» What you are asked to do
Among the entries below, please repeat exactly and only the lines from the line containing "Edit the Fat" to the line containing "Click the 下午8:00 axis label", both lines included.

» Excerpted data
◇ ◇ ◇ ◇ ◇ ◇ ◇
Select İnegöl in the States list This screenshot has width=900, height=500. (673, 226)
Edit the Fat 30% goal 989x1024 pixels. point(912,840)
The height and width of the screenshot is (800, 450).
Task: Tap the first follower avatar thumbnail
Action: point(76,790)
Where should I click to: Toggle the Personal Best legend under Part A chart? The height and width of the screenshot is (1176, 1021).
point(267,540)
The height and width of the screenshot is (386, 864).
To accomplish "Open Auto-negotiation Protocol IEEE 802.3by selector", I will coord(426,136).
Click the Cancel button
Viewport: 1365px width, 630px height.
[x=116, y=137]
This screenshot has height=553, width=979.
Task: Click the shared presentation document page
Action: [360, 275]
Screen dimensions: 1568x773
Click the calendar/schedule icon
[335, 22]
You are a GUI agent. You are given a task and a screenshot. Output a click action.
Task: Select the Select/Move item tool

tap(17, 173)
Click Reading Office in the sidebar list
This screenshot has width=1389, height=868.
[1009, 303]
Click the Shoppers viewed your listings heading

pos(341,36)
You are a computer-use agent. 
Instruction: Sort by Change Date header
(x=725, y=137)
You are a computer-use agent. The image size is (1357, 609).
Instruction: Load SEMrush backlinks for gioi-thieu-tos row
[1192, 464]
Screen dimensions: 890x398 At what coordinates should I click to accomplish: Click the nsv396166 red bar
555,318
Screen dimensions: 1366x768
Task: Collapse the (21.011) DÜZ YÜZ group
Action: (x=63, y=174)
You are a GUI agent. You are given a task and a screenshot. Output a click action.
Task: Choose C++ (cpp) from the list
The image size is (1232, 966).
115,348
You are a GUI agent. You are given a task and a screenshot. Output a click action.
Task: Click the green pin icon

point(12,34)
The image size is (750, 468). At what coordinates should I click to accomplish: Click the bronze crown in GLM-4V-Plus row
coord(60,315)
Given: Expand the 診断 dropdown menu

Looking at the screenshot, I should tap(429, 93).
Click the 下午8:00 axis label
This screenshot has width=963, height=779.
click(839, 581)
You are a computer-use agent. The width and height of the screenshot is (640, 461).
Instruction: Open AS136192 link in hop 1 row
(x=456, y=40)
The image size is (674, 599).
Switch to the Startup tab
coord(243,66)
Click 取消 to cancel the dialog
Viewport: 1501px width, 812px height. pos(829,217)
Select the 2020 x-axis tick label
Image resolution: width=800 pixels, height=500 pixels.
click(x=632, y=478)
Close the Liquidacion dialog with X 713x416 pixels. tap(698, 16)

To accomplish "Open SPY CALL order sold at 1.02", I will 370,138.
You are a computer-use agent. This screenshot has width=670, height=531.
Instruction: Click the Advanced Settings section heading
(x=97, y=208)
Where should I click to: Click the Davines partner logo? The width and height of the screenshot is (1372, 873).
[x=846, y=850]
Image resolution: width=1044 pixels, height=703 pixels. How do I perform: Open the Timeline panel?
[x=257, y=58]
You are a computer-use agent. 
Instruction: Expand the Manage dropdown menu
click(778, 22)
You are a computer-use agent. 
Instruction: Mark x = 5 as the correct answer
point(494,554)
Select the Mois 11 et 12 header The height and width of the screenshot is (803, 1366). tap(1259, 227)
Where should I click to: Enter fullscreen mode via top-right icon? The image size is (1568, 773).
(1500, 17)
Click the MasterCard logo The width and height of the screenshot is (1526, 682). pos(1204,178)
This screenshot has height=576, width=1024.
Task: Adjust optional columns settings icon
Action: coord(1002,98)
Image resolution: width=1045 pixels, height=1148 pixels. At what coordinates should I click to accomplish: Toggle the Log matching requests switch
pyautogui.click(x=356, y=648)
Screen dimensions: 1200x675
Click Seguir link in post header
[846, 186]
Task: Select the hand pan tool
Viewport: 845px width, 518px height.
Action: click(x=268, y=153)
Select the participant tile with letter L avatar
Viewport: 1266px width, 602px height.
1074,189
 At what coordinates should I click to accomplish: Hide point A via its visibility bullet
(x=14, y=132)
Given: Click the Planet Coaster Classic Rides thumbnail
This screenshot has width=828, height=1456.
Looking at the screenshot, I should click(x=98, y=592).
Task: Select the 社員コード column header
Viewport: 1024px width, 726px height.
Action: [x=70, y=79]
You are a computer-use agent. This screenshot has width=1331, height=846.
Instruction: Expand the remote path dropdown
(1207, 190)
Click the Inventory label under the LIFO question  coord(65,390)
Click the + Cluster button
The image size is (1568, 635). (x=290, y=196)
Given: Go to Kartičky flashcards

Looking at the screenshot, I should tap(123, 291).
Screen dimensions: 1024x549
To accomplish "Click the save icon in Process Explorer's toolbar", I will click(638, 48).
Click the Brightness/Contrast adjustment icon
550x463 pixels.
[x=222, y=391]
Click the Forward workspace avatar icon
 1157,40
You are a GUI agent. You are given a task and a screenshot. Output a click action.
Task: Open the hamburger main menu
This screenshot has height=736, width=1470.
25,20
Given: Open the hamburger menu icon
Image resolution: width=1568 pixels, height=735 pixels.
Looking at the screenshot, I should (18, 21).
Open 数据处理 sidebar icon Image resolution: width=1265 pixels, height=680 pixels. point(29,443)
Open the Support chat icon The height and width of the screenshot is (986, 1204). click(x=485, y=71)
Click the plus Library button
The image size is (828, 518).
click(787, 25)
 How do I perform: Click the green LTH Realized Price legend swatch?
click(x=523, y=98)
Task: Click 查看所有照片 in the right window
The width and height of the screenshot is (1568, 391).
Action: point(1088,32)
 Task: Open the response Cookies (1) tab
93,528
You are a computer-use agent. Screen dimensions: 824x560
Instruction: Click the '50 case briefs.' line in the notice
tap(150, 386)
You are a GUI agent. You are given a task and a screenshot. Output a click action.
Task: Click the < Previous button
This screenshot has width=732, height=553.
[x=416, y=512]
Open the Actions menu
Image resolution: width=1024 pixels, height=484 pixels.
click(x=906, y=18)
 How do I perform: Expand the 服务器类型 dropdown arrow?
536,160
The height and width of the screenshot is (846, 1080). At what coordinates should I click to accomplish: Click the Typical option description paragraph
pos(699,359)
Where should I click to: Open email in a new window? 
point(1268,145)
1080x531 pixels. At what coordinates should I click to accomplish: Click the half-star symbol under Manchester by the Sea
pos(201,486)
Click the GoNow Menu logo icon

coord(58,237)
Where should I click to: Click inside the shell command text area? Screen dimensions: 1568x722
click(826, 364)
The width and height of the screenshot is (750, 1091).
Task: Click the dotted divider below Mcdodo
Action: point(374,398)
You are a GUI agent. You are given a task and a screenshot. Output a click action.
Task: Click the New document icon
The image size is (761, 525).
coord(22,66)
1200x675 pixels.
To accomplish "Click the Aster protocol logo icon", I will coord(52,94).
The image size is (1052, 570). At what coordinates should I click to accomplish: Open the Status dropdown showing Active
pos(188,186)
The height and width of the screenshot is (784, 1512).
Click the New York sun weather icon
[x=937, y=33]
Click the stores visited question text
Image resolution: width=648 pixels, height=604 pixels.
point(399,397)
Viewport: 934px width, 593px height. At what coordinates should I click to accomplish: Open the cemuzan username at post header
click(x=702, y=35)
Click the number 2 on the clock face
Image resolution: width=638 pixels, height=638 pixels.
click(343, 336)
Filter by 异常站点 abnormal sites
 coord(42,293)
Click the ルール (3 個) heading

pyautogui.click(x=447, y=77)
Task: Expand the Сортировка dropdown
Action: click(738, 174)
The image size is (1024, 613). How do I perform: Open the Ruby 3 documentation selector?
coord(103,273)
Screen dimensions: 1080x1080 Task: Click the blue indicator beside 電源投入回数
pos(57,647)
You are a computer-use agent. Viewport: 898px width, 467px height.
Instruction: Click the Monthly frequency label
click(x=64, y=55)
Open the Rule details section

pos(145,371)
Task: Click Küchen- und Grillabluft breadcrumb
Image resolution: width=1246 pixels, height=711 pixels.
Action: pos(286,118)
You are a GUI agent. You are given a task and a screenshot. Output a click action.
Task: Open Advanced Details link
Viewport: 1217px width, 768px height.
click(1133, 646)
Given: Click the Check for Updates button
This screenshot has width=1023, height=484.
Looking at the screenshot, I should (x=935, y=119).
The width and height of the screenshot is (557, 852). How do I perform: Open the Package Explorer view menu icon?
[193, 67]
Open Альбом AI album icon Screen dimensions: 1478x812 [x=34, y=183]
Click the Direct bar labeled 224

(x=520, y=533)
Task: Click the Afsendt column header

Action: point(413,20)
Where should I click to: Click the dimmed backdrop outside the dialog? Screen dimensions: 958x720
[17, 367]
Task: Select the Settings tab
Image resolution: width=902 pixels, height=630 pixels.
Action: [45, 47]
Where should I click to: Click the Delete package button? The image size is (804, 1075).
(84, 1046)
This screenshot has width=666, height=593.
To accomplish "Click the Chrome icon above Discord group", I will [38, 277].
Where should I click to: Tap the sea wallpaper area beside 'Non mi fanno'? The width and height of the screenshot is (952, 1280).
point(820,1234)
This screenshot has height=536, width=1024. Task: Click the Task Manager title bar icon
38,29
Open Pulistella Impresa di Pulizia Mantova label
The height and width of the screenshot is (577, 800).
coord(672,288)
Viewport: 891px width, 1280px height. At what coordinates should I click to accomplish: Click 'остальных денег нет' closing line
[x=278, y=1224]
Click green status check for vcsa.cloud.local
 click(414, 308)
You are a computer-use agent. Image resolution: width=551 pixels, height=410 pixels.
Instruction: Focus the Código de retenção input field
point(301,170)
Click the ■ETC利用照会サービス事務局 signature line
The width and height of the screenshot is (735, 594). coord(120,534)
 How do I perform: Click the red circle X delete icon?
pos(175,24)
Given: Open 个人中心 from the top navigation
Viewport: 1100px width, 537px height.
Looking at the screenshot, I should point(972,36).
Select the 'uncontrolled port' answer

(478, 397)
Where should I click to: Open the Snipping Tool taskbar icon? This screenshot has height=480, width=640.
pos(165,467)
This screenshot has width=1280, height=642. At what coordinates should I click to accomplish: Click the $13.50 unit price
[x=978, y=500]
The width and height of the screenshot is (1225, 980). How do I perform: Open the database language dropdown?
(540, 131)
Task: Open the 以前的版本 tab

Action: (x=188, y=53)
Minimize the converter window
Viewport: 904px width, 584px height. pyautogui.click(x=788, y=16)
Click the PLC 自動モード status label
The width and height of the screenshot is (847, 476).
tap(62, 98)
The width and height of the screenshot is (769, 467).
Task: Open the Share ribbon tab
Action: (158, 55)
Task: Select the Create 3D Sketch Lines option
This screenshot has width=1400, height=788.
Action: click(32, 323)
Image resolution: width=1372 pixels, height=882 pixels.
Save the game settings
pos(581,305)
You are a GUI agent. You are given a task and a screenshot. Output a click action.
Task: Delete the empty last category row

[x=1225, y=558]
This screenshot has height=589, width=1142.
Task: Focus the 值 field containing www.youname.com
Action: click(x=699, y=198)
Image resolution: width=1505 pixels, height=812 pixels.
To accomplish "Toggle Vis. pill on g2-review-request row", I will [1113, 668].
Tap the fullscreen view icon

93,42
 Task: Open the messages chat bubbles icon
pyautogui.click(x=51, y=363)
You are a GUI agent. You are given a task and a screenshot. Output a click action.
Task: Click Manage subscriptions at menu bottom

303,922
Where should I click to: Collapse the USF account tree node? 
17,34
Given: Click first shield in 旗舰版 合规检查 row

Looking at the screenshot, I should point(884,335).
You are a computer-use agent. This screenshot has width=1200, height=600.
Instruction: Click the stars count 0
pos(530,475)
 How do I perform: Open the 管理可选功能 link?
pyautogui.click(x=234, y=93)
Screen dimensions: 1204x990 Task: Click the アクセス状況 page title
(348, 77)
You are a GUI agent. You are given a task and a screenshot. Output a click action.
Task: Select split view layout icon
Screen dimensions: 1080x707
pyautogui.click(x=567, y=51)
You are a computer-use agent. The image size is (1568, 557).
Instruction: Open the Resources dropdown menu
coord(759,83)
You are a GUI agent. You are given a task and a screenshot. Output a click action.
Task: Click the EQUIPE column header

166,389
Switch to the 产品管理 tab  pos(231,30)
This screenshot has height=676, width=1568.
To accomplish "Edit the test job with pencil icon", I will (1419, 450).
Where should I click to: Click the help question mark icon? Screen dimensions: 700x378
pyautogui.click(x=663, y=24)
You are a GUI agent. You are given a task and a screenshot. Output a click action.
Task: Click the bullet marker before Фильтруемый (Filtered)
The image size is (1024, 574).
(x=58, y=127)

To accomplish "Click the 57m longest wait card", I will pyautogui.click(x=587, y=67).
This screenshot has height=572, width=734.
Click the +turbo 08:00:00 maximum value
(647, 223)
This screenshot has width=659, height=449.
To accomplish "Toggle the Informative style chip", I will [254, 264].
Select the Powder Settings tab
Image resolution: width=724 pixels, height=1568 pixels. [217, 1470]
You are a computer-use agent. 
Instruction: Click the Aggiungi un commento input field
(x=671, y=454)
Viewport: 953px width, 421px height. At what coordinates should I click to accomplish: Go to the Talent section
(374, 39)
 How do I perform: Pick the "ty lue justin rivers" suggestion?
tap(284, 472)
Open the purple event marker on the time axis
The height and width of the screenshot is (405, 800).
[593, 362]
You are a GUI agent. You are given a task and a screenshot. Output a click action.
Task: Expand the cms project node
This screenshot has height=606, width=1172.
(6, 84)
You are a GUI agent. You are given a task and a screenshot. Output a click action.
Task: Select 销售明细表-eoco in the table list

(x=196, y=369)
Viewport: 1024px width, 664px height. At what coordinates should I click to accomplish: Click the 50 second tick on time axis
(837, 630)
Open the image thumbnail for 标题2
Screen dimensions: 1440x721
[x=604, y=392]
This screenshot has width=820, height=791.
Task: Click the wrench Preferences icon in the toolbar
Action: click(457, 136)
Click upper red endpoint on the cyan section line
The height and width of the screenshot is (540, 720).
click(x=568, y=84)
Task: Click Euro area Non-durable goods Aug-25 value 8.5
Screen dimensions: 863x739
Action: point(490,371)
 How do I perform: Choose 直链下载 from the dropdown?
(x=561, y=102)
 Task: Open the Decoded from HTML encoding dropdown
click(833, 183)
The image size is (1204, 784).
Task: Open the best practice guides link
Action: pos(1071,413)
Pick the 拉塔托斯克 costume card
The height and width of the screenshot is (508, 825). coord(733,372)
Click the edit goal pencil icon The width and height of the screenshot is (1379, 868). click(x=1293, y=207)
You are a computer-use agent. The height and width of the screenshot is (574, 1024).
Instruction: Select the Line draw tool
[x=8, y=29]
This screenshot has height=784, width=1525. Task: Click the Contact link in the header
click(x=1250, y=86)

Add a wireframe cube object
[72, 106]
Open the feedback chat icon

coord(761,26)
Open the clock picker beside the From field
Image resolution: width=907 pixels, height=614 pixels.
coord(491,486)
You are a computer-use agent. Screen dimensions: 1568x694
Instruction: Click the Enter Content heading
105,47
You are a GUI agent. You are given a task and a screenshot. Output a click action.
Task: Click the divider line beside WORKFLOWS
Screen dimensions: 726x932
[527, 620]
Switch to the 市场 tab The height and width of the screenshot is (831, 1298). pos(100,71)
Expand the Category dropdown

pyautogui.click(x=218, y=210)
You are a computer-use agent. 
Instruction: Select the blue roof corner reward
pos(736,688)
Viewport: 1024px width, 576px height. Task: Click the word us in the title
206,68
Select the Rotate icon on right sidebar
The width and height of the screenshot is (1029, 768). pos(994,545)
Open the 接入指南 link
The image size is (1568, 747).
◇ ◇ ◇ ◇ ◇ ◇ ◇
» Worked solution
Edit the Fat 30% goal 989x1024 pixels. point(912,840)
The height and width of the screenshot is (800, 450).
Task: Tap the first follower avatar thumbnail
Action: point(76,790)
Where should I click to: Toggle the Personal Best legend under Part A chart? The height and width of the screenshot is (1176, 1021).
point(267,540)
The height and width of the screenshot is (386, 864).
To accomplish "Open Auto-negotiation Protocol IEEE 802.3by selector", I will coord(426,136).
Click the Cancel button
Viewport: 1365px width, 630px height.
[x=116, y=137]
This screenshot has height=553, width=979.
Task: Click the shared presentation document page
Action: [360, 275]
Screen dimensions: 1568x773
Click the calendar/schedule icon
[335, 22]
You are a GUI agent. You are given a task and a screenshot. Output a click action.
Task: Select the Select/Move item tool

tap(17, 173)
Click Reading Office in the sidebar list
This screenshot has width=1389, height=868.
[1009, 303]
Click the Shoppers viewed your listings heading

pos(341,36)
You are a computer-use agent. 
Instruction: Sort by Change Date header
(x=725, y=137)
You are a computer-use agent. The image size is (1357, 609).
Instruction: Load SEMrush backlinks for gioi-thieu-tos row
[1192, 464]
Screen dimensions: 890x398 At what coordinates should I click to accomplish: Click the nsv396166 red bar
555,318
Screen dimensions: 1366x768
Task: Collapse the (21.011) DÜZ YÜZ group
Action: (x=63, y=174)
You are a GUI agent. You are given a task and a screenshot. Output a click action.
Task: Choose C++ (cpp) from the list
The image size is (1232, 966).
115,348
You are a GUI agent. You are given a task and a screenshot. Output a click action.
Task: Click the green pin icon

point(12,34)
The image size is (750, 468). At what coordinates should I click to accomplish: Click the bronze crown in GLM-4V-Plus row
coord(60,315)
Given: Expand the 診断 dropdown menu

Looking at the screenshot, I should tap(429, 93).
Click the 下午8:00 axis label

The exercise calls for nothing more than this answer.